How would one provision a transparency data logger to record all normal topics but no actions that may be session confidential, or permit a action server to host only it own action namespace yet be denied from using any normal topic? This would be mutually exclusive under a unioned rt prefix.

It appears to me that the only argument against only using /_action/ is that it's harder to express with wildcard matching (or whatever you'd like to call it: globing, etc.).

Nay, it impedes static analysis of permissions using expressions which is important for general security. The making it harder to write correct and sound expressions mainly ebbs usability.

However, that reason by itself is not enough to convince me personally that we need to change how we discriminate actions from normal topics and services and in the process complicate the rmw API or even worse introduce additional primitives to the rmw API.

I'll concede on the _action; perhaps we can patch and work around its insertion from security tooling, but I would insist we still need some way of allowing the PEP to arbitrate between subsystems type without relying on the rcl FQN. It doesn't have to be what was first proposed here, but it should ensure no back channels or crosstalk are possible. I'm totally open to alternatives; I just want to avoid any security holes like what happened in ROS2 Ardent, i.e exploiting the required empty partition permissions to access across DDS topics, and so ROS 2 topics.

And that's just what I can think of off the top of my head, so from my perspective it's everything but simple.

Thanks for being patient with me @wjwwood , I appreciate gaining a better grasp on the severity of changes that such an extension as this would inevitably require throughout the codebase.

sloretz commented 5 years ago

I'm not sure where the discussion ended.

I'll concede on the _action; perhaps we can patch and work around its insertion from security tooling, but I would insist we still need some way of allowing the PEP to arbitrate between subsystems type without relying on the rcl FQN. It doesn't have to be what was first proposed here, but it should ensure no back channels or crosstalk are possible

@ruffsl Is sounds like you might not be interested in adding a topic prefix to the rmw api anymore. Does this mean this PR can be closed, or will it be updated at some point with an alternative?

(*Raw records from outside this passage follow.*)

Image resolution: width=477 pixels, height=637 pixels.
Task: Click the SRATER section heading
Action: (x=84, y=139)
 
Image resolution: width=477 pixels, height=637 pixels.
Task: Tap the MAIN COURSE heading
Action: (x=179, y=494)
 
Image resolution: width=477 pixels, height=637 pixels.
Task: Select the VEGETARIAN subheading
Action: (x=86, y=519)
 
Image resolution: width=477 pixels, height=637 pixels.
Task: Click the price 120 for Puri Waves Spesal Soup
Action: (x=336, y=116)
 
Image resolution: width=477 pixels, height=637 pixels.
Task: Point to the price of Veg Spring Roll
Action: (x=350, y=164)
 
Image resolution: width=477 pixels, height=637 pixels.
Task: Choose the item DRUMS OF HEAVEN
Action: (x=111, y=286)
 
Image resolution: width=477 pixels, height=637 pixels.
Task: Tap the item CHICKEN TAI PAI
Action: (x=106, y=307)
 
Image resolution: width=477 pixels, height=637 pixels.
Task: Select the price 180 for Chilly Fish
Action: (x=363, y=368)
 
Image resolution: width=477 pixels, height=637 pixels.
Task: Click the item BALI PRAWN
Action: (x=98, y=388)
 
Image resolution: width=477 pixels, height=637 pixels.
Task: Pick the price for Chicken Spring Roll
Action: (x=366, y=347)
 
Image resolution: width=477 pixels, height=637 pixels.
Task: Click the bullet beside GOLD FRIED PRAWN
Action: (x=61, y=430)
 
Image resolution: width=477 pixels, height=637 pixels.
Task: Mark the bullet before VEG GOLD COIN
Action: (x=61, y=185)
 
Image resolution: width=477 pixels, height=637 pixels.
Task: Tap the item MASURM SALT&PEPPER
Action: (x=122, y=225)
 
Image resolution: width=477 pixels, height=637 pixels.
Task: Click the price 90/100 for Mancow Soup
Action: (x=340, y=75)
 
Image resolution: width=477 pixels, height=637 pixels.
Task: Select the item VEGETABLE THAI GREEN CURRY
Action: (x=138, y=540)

ruffsl commented 5 years ago

@ruffsl Is sounds like you might not be interested in adding a topic prefix to the rmw api anymore. Does this mean this PR can be closed, or will it be updated at some point with an alternative?

I'd still prefer to have a means to differentiate between ROS2 subsystems types for security policy guarantees, but atm there doesn't seem to be a reliable manner for doing that with the present namespacing. As I currently lack the in-depth rmw knowledge to recommend an attractive alternative (as well as the time to dive deeper alone, as a full-time student) I'm not sure I'd have more to offer given my expertise remains under the rmw layer and with the DDS security plugin system. However, I'd accept any mentorship from anyone who is more familiar with the present rmw architecture and API roadmap.

sloretz commented 5 years ago

@ruffsl It sounds like the next step is brainstorming for a different approach. I'll close this for now.